Stored items from a collection
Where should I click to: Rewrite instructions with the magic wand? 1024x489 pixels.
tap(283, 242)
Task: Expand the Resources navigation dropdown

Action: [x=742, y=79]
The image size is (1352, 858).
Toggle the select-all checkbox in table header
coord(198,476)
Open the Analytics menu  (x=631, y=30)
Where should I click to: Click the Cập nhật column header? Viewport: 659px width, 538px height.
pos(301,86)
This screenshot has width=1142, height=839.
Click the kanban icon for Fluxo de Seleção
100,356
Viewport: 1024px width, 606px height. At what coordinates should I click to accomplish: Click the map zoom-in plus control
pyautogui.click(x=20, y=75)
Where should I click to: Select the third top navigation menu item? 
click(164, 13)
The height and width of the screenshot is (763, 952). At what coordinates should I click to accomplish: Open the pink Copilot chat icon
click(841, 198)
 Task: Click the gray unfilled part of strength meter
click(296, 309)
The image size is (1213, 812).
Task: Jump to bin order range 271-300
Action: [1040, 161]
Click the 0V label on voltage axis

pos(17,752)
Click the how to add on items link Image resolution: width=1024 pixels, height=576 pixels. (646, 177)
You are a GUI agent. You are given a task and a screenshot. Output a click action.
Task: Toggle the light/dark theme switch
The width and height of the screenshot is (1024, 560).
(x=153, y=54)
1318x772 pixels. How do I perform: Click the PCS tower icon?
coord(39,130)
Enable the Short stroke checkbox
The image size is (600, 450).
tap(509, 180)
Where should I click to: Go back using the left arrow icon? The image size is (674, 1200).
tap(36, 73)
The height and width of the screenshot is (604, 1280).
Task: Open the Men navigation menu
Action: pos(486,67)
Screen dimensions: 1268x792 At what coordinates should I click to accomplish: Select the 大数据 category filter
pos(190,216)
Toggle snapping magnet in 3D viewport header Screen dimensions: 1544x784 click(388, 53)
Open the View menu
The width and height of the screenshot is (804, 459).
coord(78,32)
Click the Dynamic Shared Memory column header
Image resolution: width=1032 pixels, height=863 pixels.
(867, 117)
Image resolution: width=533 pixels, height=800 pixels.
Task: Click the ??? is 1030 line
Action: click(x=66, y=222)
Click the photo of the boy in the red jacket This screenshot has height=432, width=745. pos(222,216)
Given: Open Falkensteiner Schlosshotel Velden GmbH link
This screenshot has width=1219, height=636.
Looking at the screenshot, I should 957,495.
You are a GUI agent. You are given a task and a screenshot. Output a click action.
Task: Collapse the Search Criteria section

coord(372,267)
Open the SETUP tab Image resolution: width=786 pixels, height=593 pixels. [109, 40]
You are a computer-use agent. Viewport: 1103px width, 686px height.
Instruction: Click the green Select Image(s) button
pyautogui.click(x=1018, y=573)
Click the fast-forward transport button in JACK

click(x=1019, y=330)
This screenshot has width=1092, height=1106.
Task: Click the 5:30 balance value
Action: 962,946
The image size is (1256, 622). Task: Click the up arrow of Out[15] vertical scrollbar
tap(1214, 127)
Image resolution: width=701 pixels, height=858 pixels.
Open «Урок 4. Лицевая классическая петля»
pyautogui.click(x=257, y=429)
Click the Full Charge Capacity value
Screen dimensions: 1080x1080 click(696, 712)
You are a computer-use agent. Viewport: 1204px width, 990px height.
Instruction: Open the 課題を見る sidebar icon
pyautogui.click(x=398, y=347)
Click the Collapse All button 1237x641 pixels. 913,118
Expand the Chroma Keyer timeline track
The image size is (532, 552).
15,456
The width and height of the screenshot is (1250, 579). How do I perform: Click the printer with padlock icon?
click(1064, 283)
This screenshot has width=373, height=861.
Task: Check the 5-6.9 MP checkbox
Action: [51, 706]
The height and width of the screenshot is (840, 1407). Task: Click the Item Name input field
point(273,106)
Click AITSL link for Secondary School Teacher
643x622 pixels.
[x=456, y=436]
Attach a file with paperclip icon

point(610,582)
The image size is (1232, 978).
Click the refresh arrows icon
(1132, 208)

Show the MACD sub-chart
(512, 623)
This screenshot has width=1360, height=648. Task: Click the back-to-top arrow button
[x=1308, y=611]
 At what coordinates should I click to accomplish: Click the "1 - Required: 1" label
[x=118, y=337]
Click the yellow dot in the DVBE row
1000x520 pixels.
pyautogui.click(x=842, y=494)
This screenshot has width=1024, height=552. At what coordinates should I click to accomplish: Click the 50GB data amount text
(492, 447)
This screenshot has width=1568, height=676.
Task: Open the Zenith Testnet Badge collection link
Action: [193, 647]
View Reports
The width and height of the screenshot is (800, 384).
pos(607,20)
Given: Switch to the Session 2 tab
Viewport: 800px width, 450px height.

What you need to do:
Every line above must be reproduced exactly as it stands.

Problem solution:
Where should I click to: Rewrite instructions with the magic wand? 1024x489 pixels.
tap(283, 242)
Task: Expand the Resources navigation dropdown

Action: [x=742, y=79]
The image size is (1352, 858).
Toggle the select-all checkbox in table header
coord(198,476)
Open the Analytics menu  (x=631, y=30)
Where should I click to: Click the Cập nhật column header? Viewport: 659px width, 538px height.
pos(301,86)
This screenshot has width=1142, height=839.
Click the kanban icon for Fluxo de Seleção
100,356
Viewport: 1024px width, 606px height. At what coordinates should I click to accomplish: Click the map zoom-in plus control
pyautogui.click(x=20, y=75)
Where should I click to: Select the third top navigation menu item? 
click(164, 13)
The height and width of the screenshot is (763, 952). At what coordinates should I click to accomplish: Open the pink Copilot chat icon
click(841, 198)
 Task: Click the gray unfilled part of strength meter
click(296, 309)
The image size is (1213, 812).
Task: Jump to bin order range 271-300
Action: [1040, 161]
Click the 0V label on voltage axis

pos(17,752)
Click the how to add on items link Image resolution: width=1024 pixels, height=576 pixels. (646, 177)
You are a GUI agent. You are given a task and a screenshot. Output a click action.
Task: Toggle the light/dark theme switch
The width and height of the screenshot is (1024, 560).
(x=153, y=54)
1318x772 pixels. How do I perform: Click the PCS tower icon?
coord(39,130)
Enable the Short stroke checkbox
The image size is (600, 450).
tap(509, 180)
Where should I click to: Go back using the left arrow icon? The image size is (674, 1200).
tap(36, 73)
The height and width of the screenshot is (604, 1280).
Task: Open the Men navigation menu
Action: pos(486,67)
Screen dimensions: 1268x792 At what coordinates should I click to accomplish: Select the 大数据 category filter
pos(190,216)
Toggle snapping magnet in 3D viewport header Screen dimensions: 1544x784 click(388, 53)
Open the View menu
The width and height of the screenshot is (804, 459).
coord(78,32)
Click the Dynamic Shared Memory column header
Image resolution: width=1032 pixels, height=863 pixels.
(867, 117)
Image resolution: width=533 pixels, height=800 pixels.
Task: Click the ??? is 1030 line
Action: click(x=66, y=222)
Click the photo of the boy in the red jacket This screenshot has height=432, width=745. pos(222,216)
Given: Open Falkensteiner Schlosshotel Velden GmbH link
This screenshot has width=1219, height=636.
Looking at the screenshot, I should 957,495.
You are a GUI agent. You are given a task and a screenshot. Output a click action.
Task: Collapse the Search Criteria section

coord(372,267)
Open the SETUP tab Image resolution: width=786 pixels, height=593 pixels. [109, 40]
You are a computer-use agent. Viewport: 1103px width, 686px height.
Instruction: Click the green Select Image(s) button
pyautogui.click(x=1018, y=573)
Click the fast-forward transport button in JACK

click(x=1019, y=330)
This screenshot has width=1092, height=1106.
Task: Click the 5:30 balance value
Action: 962,946
The image size is (1256, 622). Task: Click the up arrow of Out[15] vertical scrollbar
tap(1214, 127)
Image resolution: width=701 pixels, height=858 pixels.
Open «Урок 4. Лицевая классическая петля»
pyautogui.click(x=257, y=429)
Click the Full Charge Capacity value
Screen dimensions: 1080x1080 click(696, 712)
You are a computer-use agent. Viewport: 1204px width, 990px height.
Instruction: Open the 課題を見る sidebar icon
pyautogui.click(x=398, y=347)
Click the Collapse All button 1237x641 pixels. 913,118
Expand the Chroma Keyer timeline track
The image size is (532, 552).
15,456
The width and height of the screenshot is (1250, 579). How do I perform: Click the printer with padlock icon?
click(1064, 283)
This screenshot has width=373, height=861.
Task: Check the 5-6.9 MP checkbox
Action: [51, 706]
The height and width of the screenshot is (840, 1407). Task: Click the Item Name input field
point(273,106)
Click AITSL link for Secondary School Teacher
643x622 pixels.
[x=456, y=436]
Attach a file with paperclip icon

point(610,582)
The image size is (1232, 978).
Click the refresh arrows icon
(1132, 208)

Show the MACD sub-chart
(512, 623)
This screenshot has width=1360, height=648. Task: Click the back-to-top arrow button
[x=1308, y=611]
 At what coordinates should I click to accomplish: Click the "1 - Required: 1" label
[x=118, y=337]
Click the yellow dot in the DVBE row
1000x520 pixels.
pyautogui.click(x=842, y=494)
This screenshot has width=1024, height=552. At what coordinates should I click to accomplish: Click the 50GB data amount text
(492, 447)
This screenshot has width=1568, height=676.
Task: Open the Zenith Testnet Badge collection link
Action: [193, 647]
View Reports
The width and height of the screenshot is (800, 384).
pos(607,20)
Given: Switch to the Session 2 tab
Viewport: 800px width, 450px height.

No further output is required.